[Material provided — start]
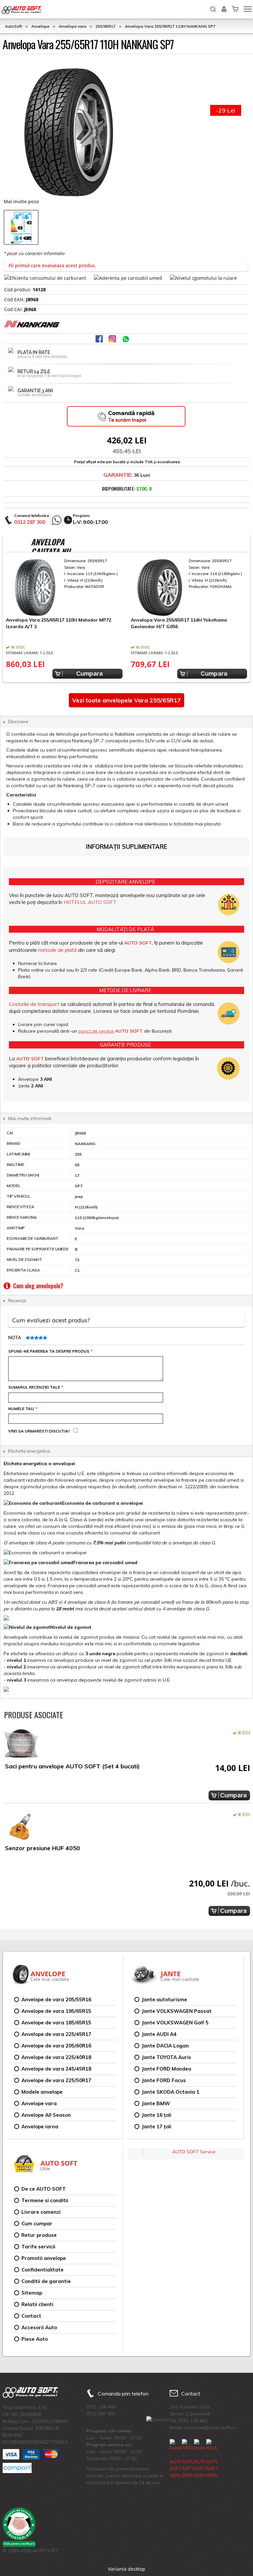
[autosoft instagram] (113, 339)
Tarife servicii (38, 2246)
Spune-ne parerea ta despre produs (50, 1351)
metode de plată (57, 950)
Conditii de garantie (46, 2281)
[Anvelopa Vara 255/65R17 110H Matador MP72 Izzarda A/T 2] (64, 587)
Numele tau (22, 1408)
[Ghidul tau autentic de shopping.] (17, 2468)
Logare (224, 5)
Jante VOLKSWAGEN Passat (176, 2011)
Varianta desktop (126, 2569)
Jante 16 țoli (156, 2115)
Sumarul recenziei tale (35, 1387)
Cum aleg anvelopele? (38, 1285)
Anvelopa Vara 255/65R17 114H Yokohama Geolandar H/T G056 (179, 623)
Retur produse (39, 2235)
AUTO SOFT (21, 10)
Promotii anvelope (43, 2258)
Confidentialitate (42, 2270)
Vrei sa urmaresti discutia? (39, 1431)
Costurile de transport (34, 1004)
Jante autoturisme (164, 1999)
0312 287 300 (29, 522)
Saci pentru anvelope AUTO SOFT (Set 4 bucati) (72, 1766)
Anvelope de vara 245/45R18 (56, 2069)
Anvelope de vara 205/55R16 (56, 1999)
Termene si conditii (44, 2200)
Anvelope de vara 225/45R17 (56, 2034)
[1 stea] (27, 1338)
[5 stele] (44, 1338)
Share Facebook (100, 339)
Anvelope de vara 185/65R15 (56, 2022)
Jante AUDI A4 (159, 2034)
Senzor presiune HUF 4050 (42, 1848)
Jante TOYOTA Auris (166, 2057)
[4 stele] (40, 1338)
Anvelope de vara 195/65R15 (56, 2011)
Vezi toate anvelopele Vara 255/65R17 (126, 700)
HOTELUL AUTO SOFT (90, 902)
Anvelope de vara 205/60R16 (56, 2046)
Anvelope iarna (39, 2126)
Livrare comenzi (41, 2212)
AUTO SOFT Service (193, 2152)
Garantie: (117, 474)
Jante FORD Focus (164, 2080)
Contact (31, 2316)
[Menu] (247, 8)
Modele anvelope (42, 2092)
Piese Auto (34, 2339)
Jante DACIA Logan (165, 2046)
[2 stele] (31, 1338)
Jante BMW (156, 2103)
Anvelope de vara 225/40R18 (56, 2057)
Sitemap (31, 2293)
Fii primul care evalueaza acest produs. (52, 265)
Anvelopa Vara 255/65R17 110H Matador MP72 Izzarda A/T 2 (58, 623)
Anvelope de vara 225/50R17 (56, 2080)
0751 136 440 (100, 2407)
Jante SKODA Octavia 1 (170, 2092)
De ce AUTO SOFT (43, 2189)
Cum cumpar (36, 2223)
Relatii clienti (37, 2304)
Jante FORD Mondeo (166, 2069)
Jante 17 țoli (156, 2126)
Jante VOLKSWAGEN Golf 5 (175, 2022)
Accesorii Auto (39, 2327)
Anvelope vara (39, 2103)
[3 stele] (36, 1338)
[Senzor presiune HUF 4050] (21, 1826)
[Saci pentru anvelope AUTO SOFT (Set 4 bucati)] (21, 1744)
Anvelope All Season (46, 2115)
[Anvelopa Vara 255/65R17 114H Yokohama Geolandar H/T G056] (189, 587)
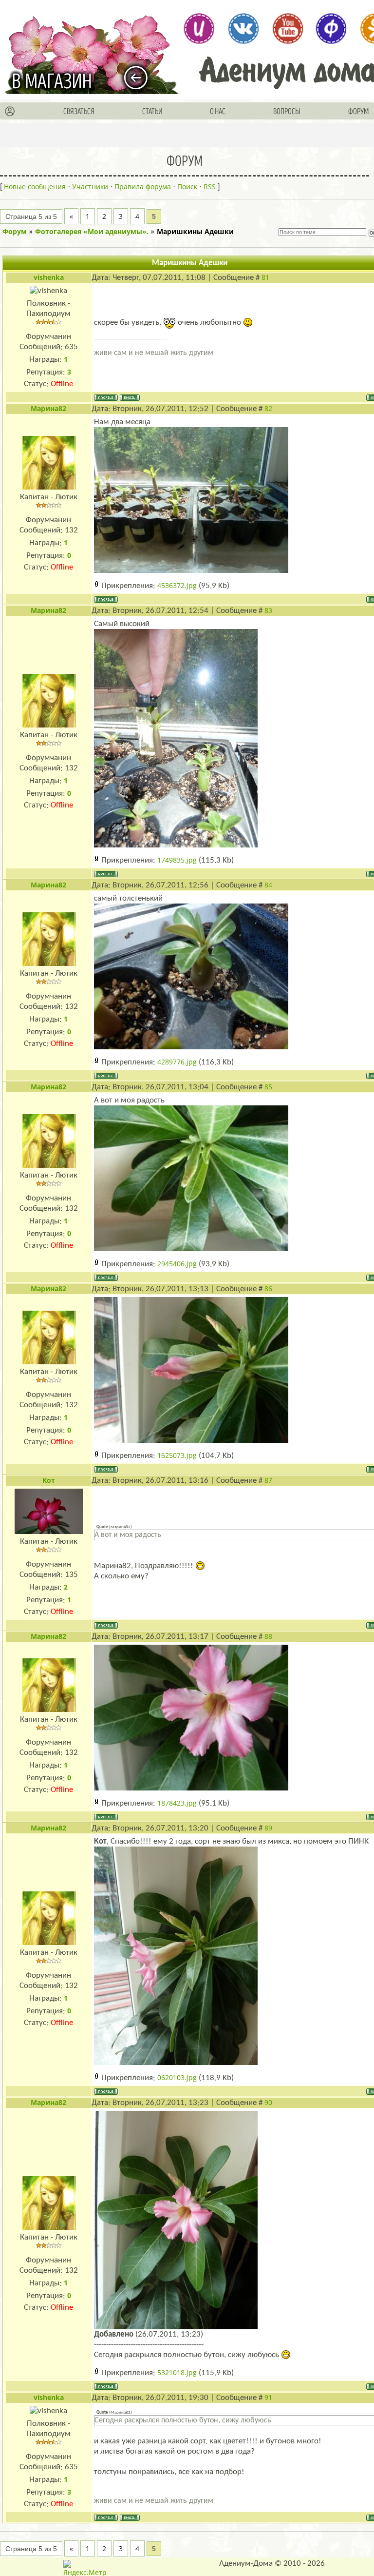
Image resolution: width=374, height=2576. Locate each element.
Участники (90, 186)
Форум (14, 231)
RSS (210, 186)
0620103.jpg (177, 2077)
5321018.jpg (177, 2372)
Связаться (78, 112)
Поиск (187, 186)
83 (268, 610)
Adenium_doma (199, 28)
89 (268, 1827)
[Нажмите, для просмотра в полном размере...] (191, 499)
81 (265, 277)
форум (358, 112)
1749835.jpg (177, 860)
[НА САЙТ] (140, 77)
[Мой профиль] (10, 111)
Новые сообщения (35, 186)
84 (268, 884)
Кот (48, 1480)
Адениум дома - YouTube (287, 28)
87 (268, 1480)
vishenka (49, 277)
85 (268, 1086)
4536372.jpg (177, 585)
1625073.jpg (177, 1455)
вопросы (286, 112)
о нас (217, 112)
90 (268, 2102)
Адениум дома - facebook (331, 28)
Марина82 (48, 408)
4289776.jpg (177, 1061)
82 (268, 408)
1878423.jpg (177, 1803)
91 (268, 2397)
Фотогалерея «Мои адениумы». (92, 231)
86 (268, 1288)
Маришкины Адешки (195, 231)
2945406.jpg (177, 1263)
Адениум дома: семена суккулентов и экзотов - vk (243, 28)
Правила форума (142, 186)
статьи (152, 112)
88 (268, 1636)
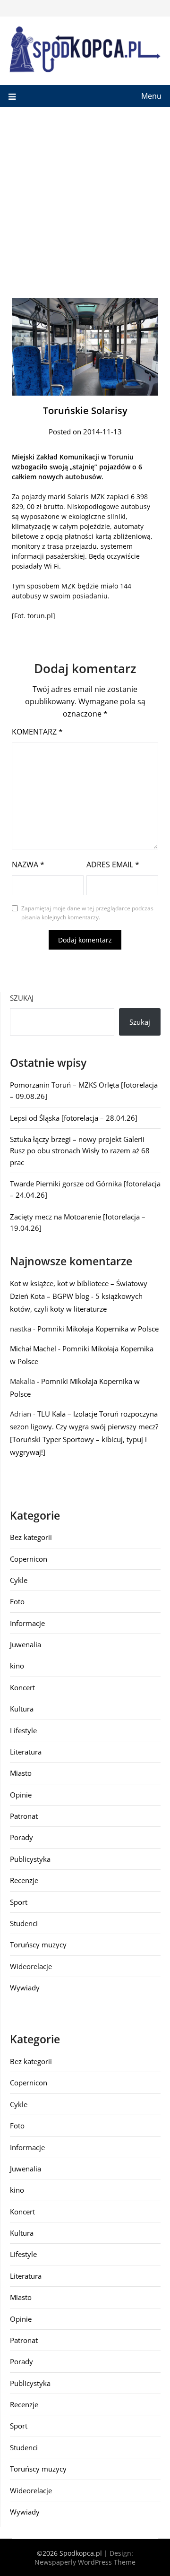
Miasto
[Material provided — finish]
[Material provided — start]
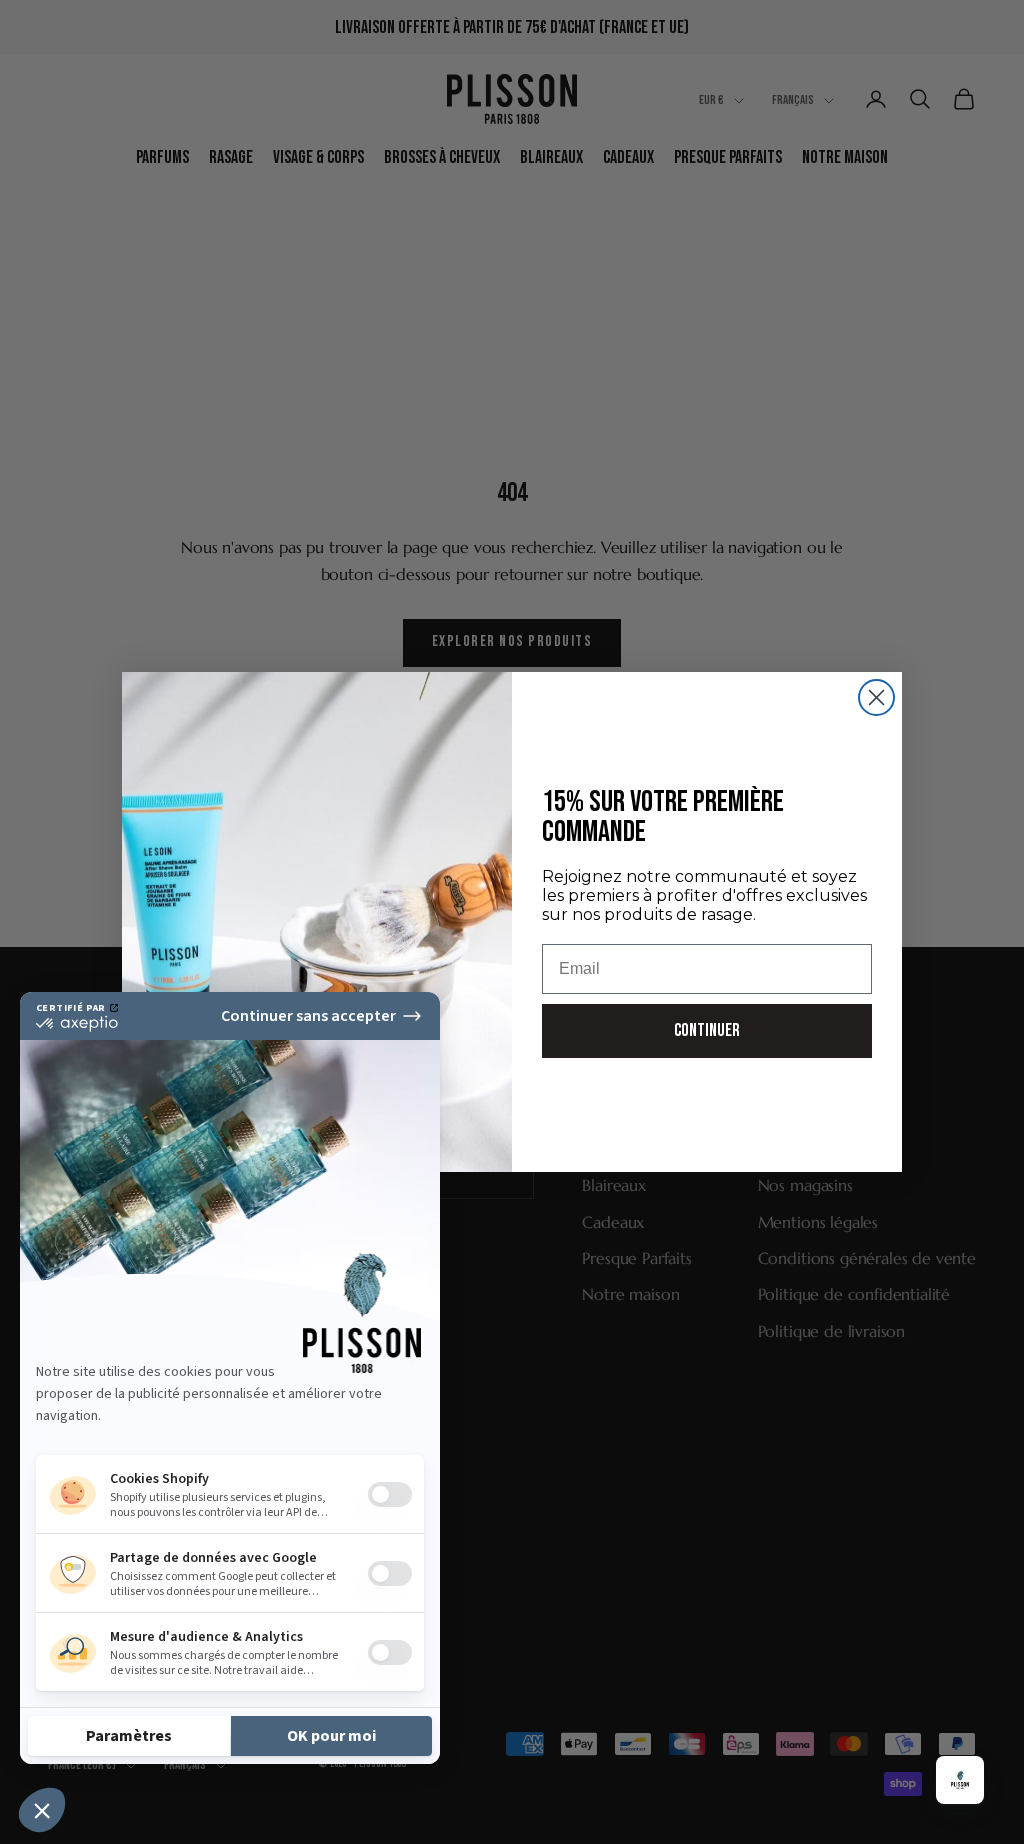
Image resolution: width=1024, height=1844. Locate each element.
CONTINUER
[Material provided — finish]
When the word "height" appears in a line of the listing, copy that line.

Image resolution: width=374, height=2576. Locate each element.
Image resolution: width=1024, height=1844. Locate each element.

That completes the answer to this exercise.